Jennifer Sage admits to using some songs from Christian groups, but she says that she didn’t even know they were Christian until after the fact! That shows that often the lyrics are not at all blatant, and if you take the time to listen to them closely, you would simply notice lyrics with a positive message. Using this kind of Christian music will guarantee that you won’t hear some of the themes that you find in many mainstream songs, including sex, drugs, violence, money, and profanity.

Like Jennifer, Gene, and Tom, I sometimes use music with a Christian message but that has also become a part of secular musical culture. For example, the Annie Lenox song “Take Me to the River” is a favorite of mine. I think it is one of the great climbing songs of all time. Black gospel music is perfect for riding and is generally accepted in both popular and secular culture.

If you choose to use some Christian music, here are some guidelines you might consider:

  • As with any form of music, use it in moderation. This is especially true when some might find the use of the music to be too much in their face.
  • Be sure that the use of the music is very well suited to the class plan. This is true of all music, of course. The main purpose of any music is to convey the purpose in your class profile.
  • Avoid Christian music that seems heavy-handed. Listen to the lyrics carefully. Again, we should avoid “over the top” music in any category.

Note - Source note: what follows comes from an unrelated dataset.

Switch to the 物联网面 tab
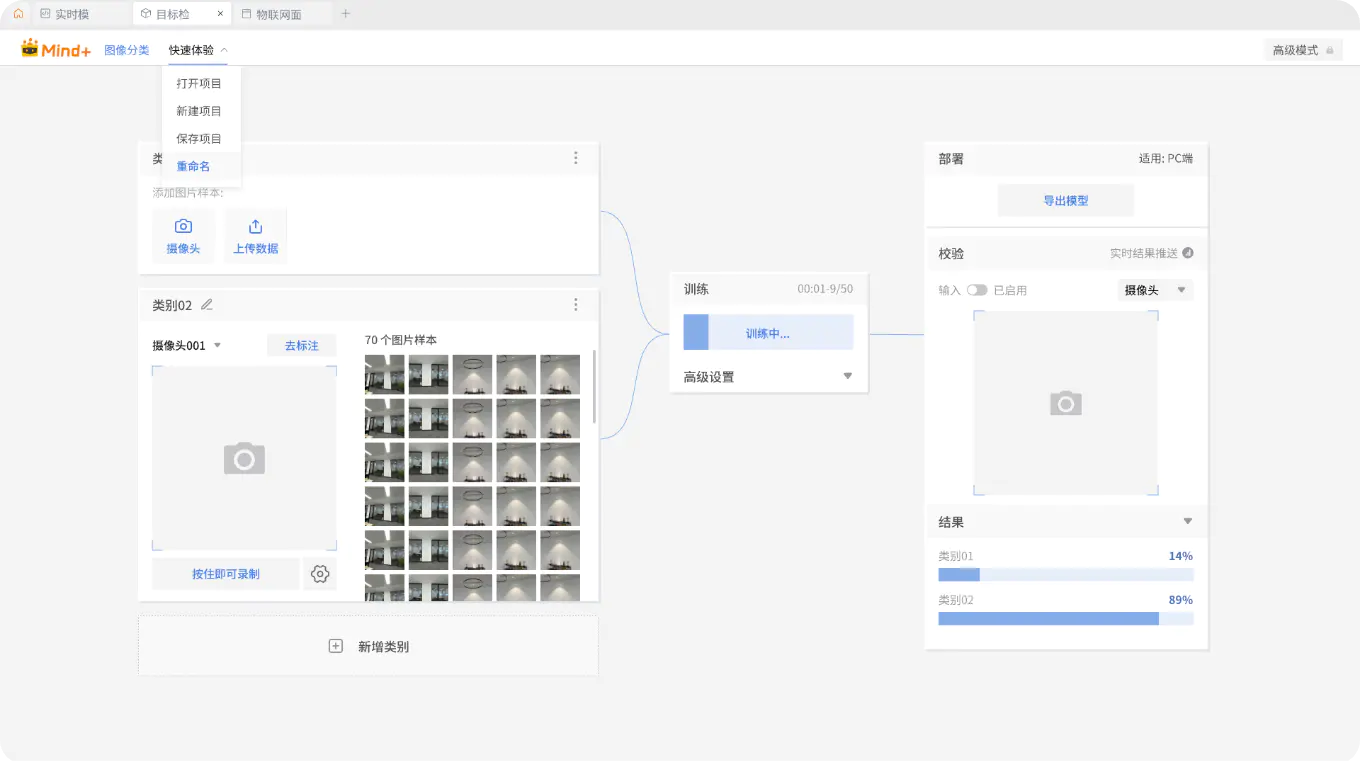Screen dimensions: 1360x764 (277, 14)
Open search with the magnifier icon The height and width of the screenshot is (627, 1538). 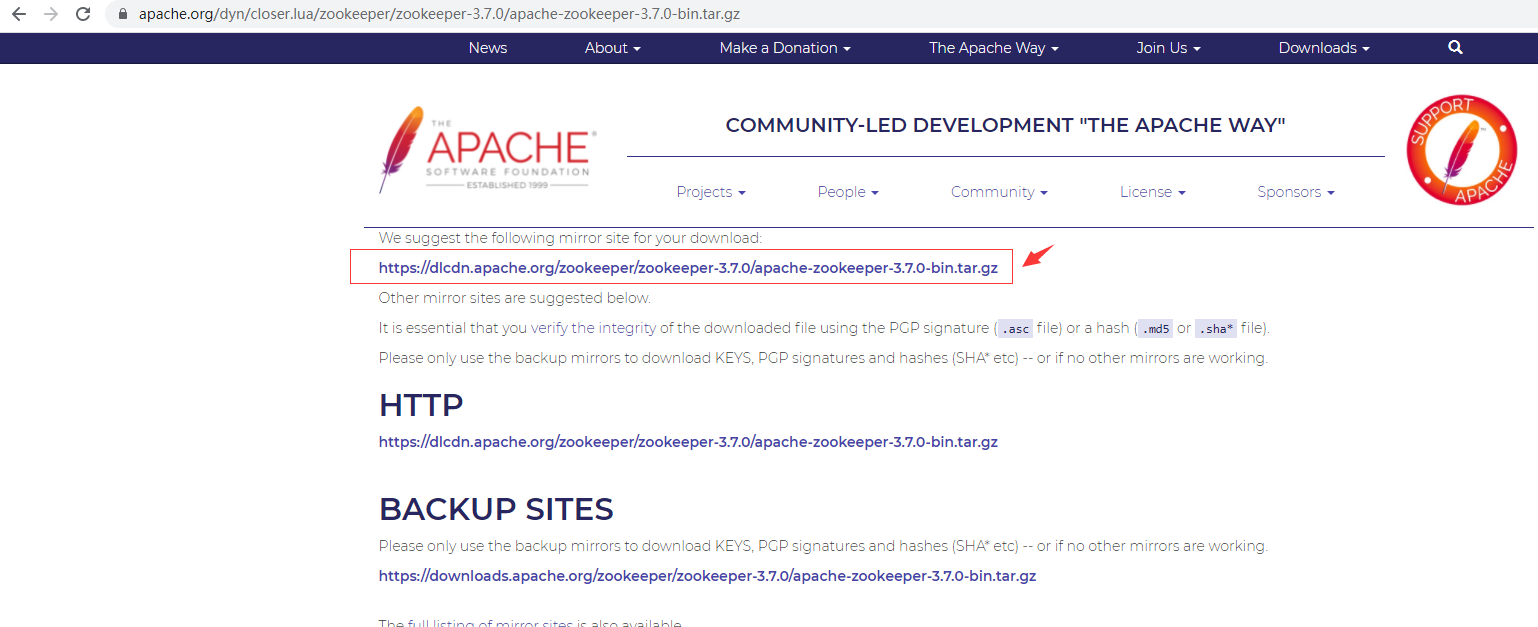[1455, 48]
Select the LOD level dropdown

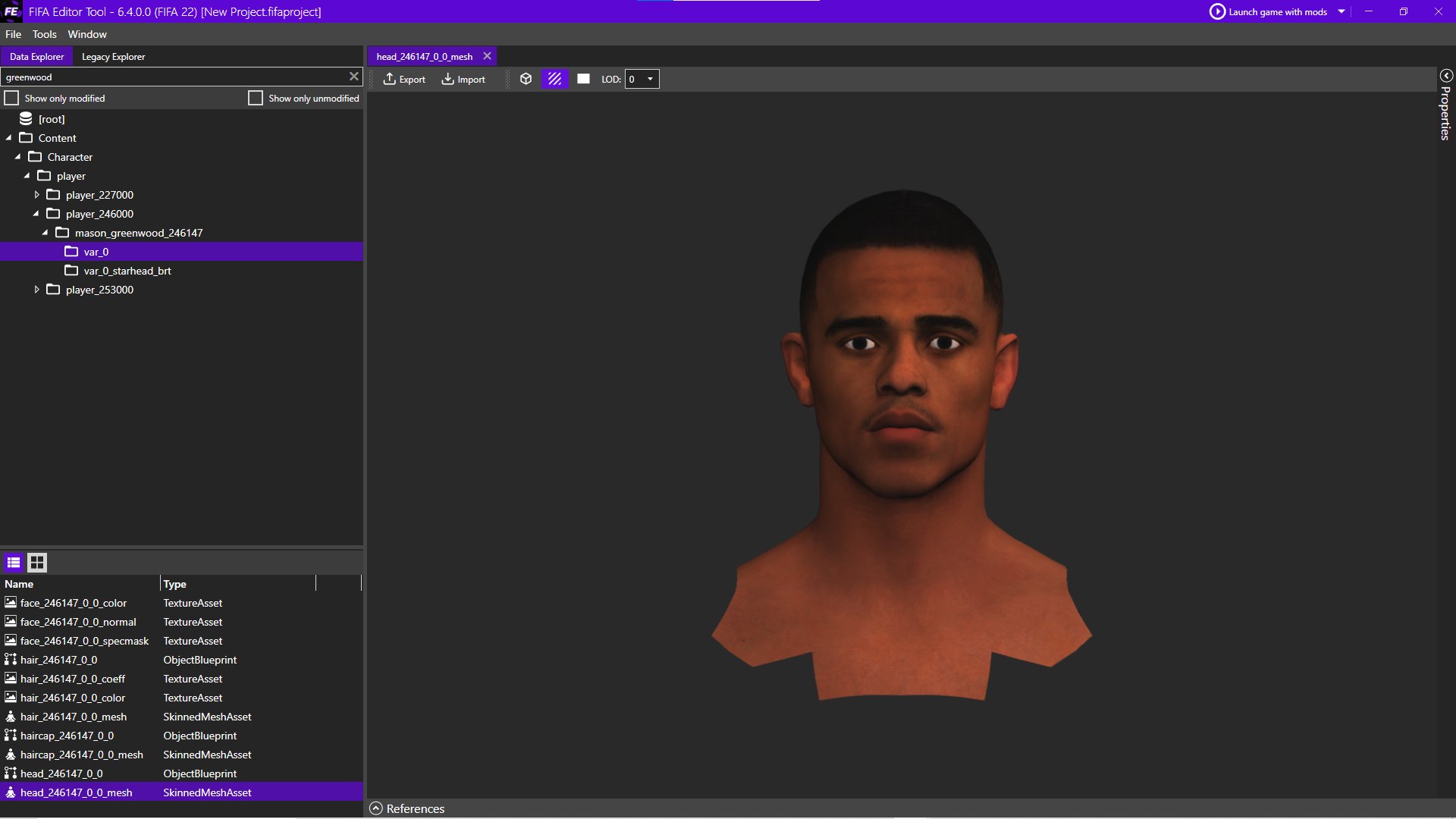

Jennifer Sage said that she has received several requests at ICA for Christian music suggestions. One instructor even said that she worked at a facility that was owned by a church and instructors were required to only play Christian music. So you see, there are many variations of acceptance for this genre of music.

So you get to choose. There is no universally “right” or “wrong” answer here. Most importantly, we need to be respectful of all faiths and views. How have you approached this issue in your classes? Do you get requests for Christian or other religious music? How have you responded in the past, or how would you respond if you were faced with this question? And, if you do use Christian music, please share your favorites in the comments!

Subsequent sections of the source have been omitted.